Problem statement:
Comb through the entries for "arrow" and pull out each line that holds it.

The records:

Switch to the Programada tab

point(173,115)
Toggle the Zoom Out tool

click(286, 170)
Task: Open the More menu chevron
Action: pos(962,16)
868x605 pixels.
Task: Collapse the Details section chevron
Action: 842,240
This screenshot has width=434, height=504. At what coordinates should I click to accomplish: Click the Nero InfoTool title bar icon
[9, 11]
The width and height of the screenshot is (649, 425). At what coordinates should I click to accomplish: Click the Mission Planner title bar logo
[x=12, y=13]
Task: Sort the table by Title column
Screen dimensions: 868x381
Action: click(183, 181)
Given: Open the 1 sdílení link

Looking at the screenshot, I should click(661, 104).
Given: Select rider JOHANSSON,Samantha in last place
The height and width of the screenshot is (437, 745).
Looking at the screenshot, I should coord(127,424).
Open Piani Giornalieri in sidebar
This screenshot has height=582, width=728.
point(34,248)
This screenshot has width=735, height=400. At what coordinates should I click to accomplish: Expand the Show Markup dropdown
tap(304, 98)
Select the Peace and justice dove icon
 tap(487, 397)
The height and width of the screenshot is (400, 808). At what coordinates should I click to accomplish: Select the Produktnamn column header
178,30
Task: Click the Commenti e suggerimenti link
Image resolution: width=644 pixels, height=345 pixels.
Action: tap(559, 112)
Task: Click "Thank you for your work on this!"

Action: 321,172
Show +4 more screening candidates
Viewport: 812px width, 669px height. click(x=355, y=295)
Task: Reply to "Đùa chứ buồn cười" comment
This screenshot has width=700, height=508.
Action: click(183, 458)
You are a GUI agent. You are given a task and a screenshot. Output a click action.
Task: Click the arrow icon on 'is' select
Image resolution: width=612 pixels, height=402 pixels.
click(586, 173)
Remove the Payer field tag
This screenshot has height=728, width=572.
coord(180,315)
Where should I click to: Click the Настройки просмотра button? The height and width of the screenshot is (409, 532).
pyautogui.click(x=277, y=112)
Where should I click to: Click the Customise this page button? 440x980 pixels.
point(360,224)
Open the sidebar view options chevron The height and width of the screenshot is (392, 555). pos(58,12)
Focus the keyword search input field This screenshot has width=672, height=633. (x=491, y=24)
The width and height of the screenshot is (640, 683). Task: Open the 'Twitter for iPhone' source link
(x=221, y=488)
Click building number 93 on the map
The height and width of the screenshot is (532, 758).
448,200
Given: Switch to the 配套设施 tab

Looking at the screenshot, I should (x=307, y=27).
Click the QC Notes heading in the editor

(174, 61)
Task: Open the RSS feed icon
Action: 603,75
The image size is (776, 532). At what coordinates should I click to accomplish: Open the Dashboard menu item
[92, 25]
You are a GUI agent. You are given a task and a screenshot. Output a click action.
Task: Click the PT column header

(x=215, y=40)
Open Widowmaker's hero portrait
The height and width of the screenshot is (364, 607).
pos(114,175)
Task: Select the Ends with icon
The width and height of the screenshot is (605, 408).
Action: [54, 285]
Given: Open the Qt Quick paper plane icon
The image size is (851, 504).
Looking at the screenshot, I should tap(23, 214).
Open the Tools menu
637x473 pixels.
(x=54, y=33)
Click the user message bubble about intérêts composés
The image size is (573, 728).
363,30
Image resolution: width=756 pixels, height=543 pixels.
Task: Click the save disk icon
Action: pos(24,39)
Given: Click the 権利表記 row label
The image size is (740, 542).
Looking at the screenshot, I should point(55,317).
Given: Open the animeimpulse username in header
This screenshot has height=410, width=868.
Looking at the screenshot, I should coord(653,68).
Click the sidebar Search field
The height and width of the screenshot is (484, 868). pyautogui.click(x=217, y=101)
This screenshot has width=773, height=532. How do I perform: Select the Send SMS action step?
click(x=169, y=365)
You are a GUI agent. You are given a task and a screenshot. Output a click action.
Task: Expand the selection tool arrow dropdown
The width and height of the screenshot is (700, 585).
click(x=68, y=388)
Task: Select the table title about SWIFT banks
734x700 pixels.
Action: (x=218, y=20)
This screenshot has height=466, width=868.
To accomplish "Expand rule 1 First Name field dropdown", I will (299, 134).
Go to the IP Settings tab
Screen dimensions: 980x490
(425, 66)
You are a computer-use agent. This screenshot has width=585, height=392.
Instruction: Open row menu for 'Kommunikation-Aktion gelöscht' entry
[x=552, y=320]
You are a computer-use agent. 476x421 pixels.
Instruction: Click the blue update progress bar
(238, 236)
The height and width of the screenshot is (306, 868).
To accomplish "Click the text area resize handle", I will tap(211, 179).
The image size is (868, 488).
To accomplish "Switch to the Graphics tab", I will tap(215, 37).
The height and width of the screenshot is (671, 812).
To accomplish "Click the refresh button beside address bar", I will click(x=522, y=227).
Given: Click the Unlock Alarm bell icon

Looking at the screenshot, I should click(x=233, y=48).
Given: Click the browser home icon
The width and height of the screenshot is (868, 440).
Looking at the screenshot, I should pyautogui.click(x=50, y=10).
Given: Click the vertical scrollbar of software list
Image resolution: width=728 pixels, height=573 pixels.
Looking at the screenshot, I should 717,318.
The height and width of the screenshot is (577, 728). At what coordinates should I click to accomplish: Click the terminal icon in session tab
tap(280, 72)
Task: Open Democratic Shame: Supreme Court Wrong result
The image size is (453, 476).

Response:
Task: Click the arrow icon on 'is' select
Task: Expand the selection tool arrow dropdown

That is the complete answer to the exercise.